+++ DOCUMENT PASSAGE +++

Dust to Dust (Steven Dunbar) by Ken McClure
|Dust to Dust (Steven Dunbar) by Ken McClure|
|Category: General Fiction|
|Reviewer: Louise Laurie|
|Summary: This is another Dr Dunbar thriller: I get the impression McClure has built up a faithful fan base and I can see why. This novel is all about various medical scenarios with a side order of government agencies with their own agendas which all measures up for a fast-paced thriller-type read.|
|Buy? Yes||Borrow? Yes|
|Pages: 304||Date: May 2010|
John Motram is a cell biologist. He's a promising and well-though of academic and his pet subject is - Black Death. Intrigue is high on the agenda right from the beginning. Motram is invited to a meeting along with other high-fliers in their respective fields. This meeting is top secret. Motram is, however, mystified. The situation appears pretty straightforward, so why all this cloak-and-dagger stuff, he wonders. And why has everyone to refer to the patient only as 'Patient X?'
There's a lovely piece which illustrates the history of the British Isles, but specifically Oxford. Motram is making polite conversation with his host at Balliol College and understands that ... it's probably the oldest college in Oxford. Apparently the foundation stone pre-dates Black Death. Deft touch. A lot of the action takes place at Dryburgh Abbey in the Borders. This is a golden opportunity for McClure to give the reader some historical facts. And he does. But he does it with a light touch. It all naturally weaves in and out of the main story. Unfortunately for the well-liked Motram, he somehow endangers his life in the line of academic research. And although his love-life is in disarray, plenty of people are concerned for his welfare. But not everyone has these charitable thoughts ...
This is when things get really complex and complicated. Agencies and individuals seem to have their own preferred outcome. Into the fray steps Dr Dunbar (hero of the novel) to get things back on track and brought to a speedy and satisfactory conclusion. But does he? McClure has great fun with the reader, pulling this way, then that way, all in the name of a good old yarn. The dialogue is natural and fluid. Very easy to read.
There's a few sub-plots within the main plot and Dunbar is seen charging up and down the M1. One day to a hastily convened meeting in London then back to the relative calm and beauty of the Borders. But the net appears to be closing in. McClure gives us likable characters throughout. It's all entertaining, page-turning stuff. McClure shares other parts of Scotland with the reader, such as gritty Glasgow. We're taken round the poverty-ridden East End and McClure paints a depressing picture. He embellishes it further with a splattering of characters speaking in the broad Glasgow dialect. Colourful writing which adds another dimension. Tends to sit uneasily though with the dreaming spires of Oxford and the better postcodes of London.

+++ SUPPLIED DATA +++

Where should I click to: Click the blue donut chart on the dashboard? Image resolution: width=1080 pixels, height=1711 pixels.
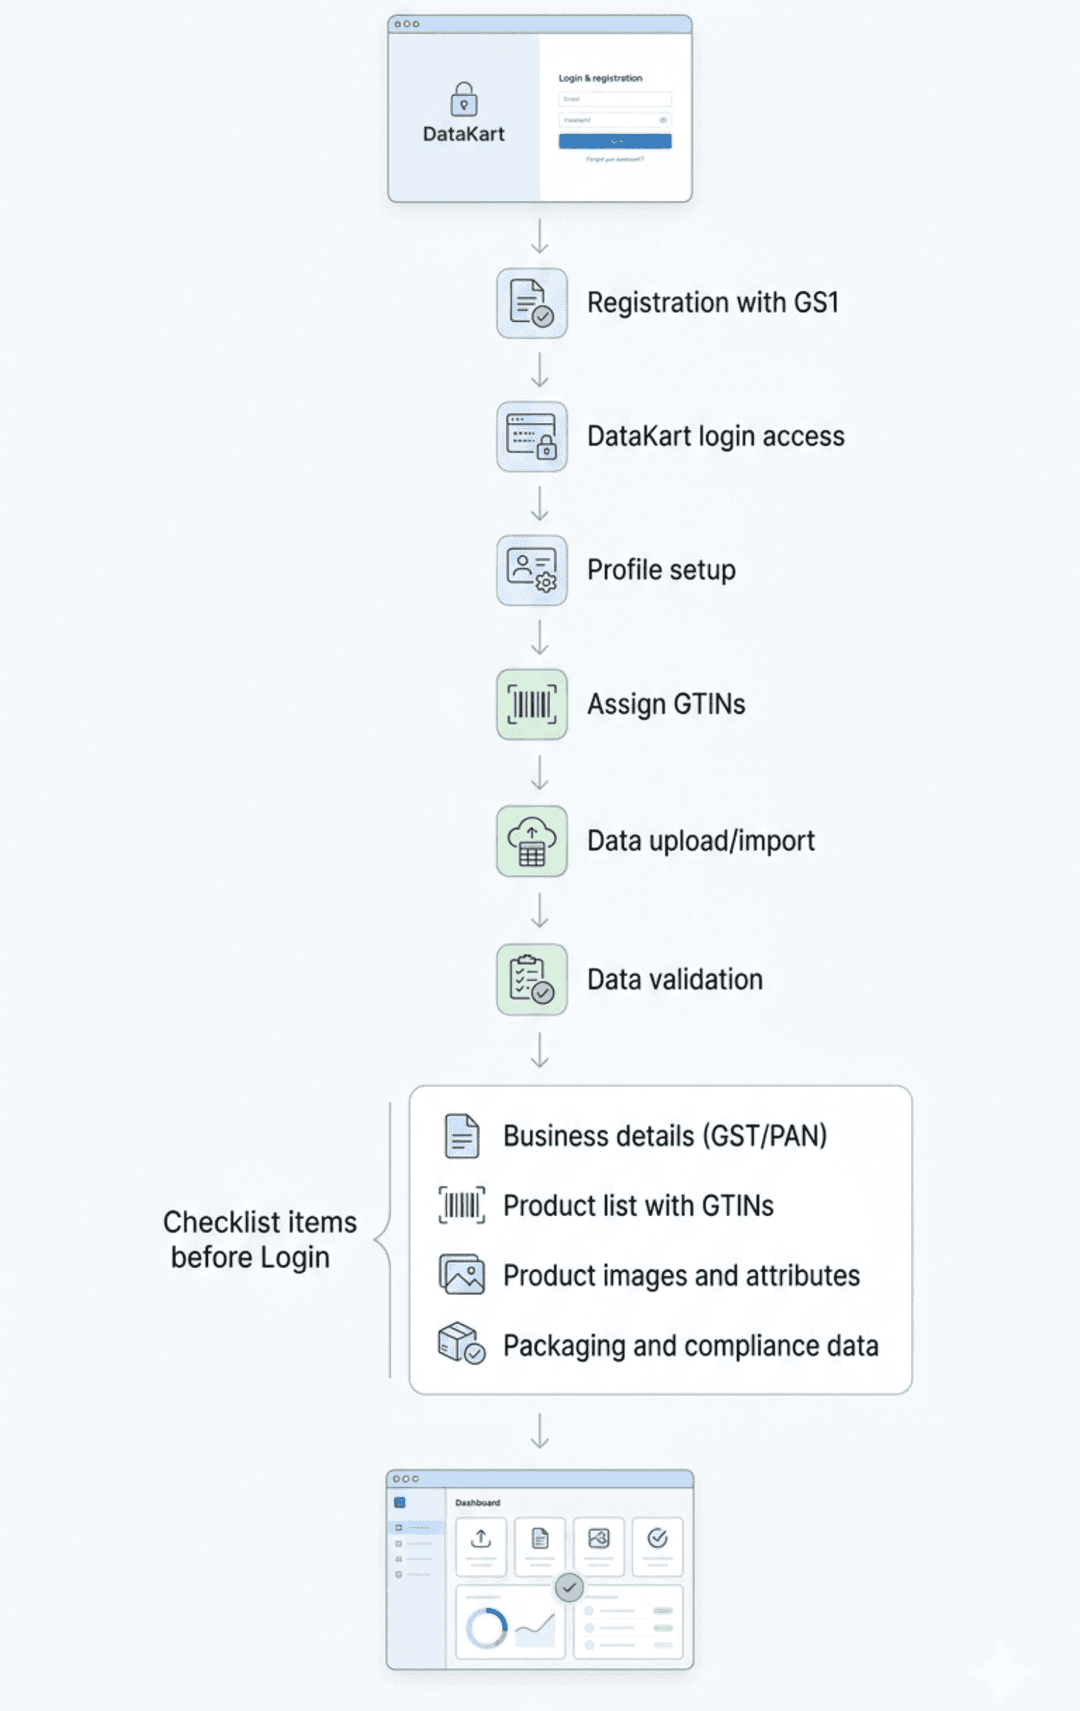pyautogui.click(x=486, y=1628)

+++

- _EXERCISE 1_
From the heading block at the top of the book review, give every labeled field except Summary, along with the value it shows.
- _EXERCISE 2_
Reproduce the part of the book review starting at "There's a few" and ending at "postcodes of London.", copying it word for word.
- _EXERCISE 3_
Answer these questions from the book review:
(a) What is John Motram's profession?
(b) Where does much of the action take place?
(c) How many pages does the novel have?

- _EXPECTED ANSWER 1_
Category: General Fiction
Reviewer: Louise Laurie
Buy? Yes
Borrow? Yes
Pages: 304
Date: May 2010

- _EXPECTED ANSWER 2_
There's a few sub-plots within the main plot and Dunbar is seen charging up and down the M1. One day to a hastily convened meeting in London then back to the relative calm and beauty of the Borders. But the net appears to be closing in. McClure gives us likable characters throughout. It's all entertaining, page-turning stuff. McClure shares other parts of Scotland with the reader, such as gritty Glasgow. We're taken round the poverty-ridden East End and McClure paints a depressing picture. He embellishes it further with a splattering of characters speaking in the broad Glasgow dialect. Colourful writing which adds another dimension. Tends to sit uneasily though with the dreaming spires of Oxford and the better postcodes of London.

- _EXPECTED ANSWER 3_
(a) He is a cell biologist.
(b) At Dryburgh Abbey in the Borders.
(c) 304.